Mario se relève de sa roulade lorsqu’un drôle de fruit tombe à côté de lui… Une grenade dégoupillée ! Il a juste le temps de s’éjecter du rez de chaussée juste avant l’explosion. Le souffle le jette néanmoins par terre, deux mètres plus bas. Il relève la tête et voit Harrisson arriver vers lui, tenant un AK 47 de sa main valide.

Harrisson
Fils de pute, tu crois que tu vas t’en tirer comme ça ?!

Mario dégaine son beretta. Le fédéral le désarme d’un coup de pied dans la main, mais plutôt que d’en finir tout de suite, entreprend un tabassage en règle. A chaque retour à la charge, Harrisson égrène le nom de ses hommes tombés au champ du déshonneur.

Harrisson
(en frappant dans les côtes et le ventre)Minelli ! Chandler ! Roscow !…

Mario goûte la poussière du chantier. Sa main trouve  une pierre. Retour à la charge d’Harrisson. Contre attaque de Mario qui parvient à bloquer sa jambe et à le déséquilibrer. Il se relève et se jette sur lui. Les deux hommes roulent par terre. Mario abat sa pierre sur le visage du fédéral avec une violence effroyable. Une fois, deux fois, trois fois…

Il jette la pierre ensanglantée et ramasse son beretta.

Une silhouette massive se dessine devant lui. Estevez brandit son Graal incarné dans une cassette audio. Un morceau de la bande pendouille hors du boîtier.
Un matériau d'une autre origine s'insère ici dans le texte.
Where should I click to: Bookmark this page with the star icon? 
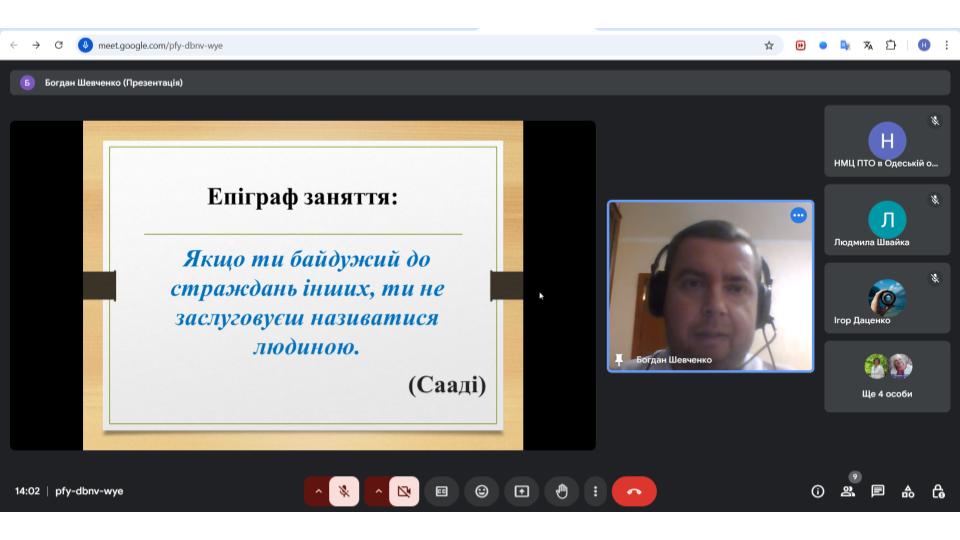pos(769,45)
De sa main gauche, il tient un briquet.

Estevez
Tu pensais nous baiser, mon p’tit Mario? T’as buté des fédéraux mais y a plus de témoins, maintenant! Ton copain le flic, pan pan ! Plus de témoins, plus d’enregistrement! (rire hystérique)Alors c’est qui le baisé ?

Le mafieux met sa menace à exécution et brûle la bande avec le briquet. Quelques secondes de jouissance que Mario lui facture au double du prix, de deux bastos dans le citron.
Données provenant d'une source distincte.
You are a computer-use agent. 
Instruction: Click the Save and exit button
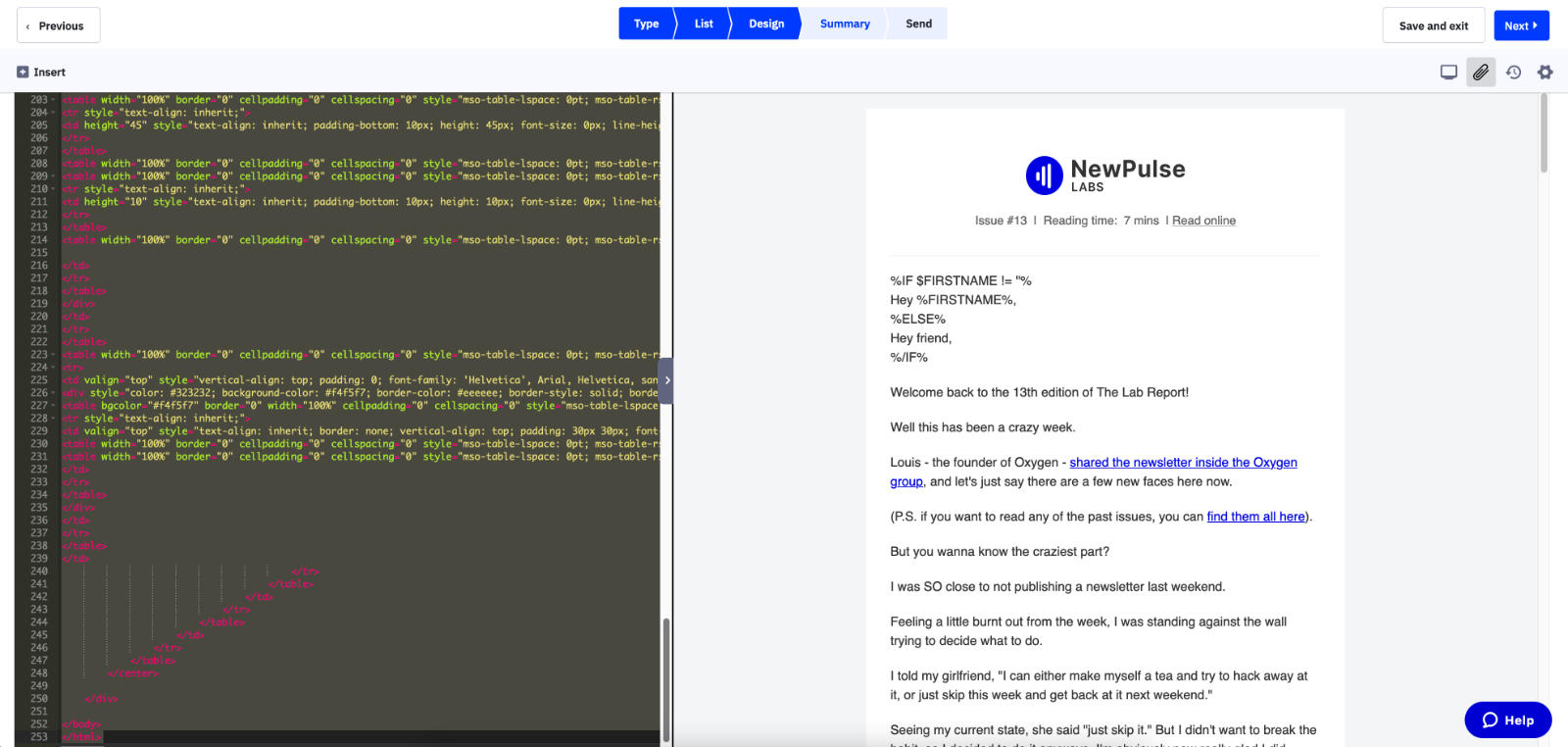point(1434,25)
Mario ramasse la cassette à côté du cadavre encore chaud. La Chevrolet sur sa gauche lui offre un tragique spectacle, celui de l’inspecteur Williams gisant dans son sang. Mort. Au loin, des sirènes annoncent l’arrivée imminente de la police.
Mario, tenant sa cassette à la main, rejoint l’une des berlines garées devant l’immeuble en construction. Il traîne la patte, diminué, mais on le serait à moins avec une balle dans le flanc et vraisemblablement aussi quelques côtes fêlées ! Il monte dans la voiture, allume le contact et passe la première.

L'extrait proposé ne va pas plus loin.